**Working data:**
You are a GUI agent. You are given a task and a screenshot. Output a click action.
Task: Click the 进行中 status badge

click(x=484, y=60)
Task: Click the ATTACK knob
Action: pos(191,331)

**Aim of the exercise:** Reproduce every line of the data above verbatim, with no changes.

**Exercise solution:**
You are a GUI agent. You are given a task and a screenshot. Output a click action.
Task: Click the 进行中 status badge

click(x=484, y=60)
Task: Click the ATTACK knob
Action: pos(191,331)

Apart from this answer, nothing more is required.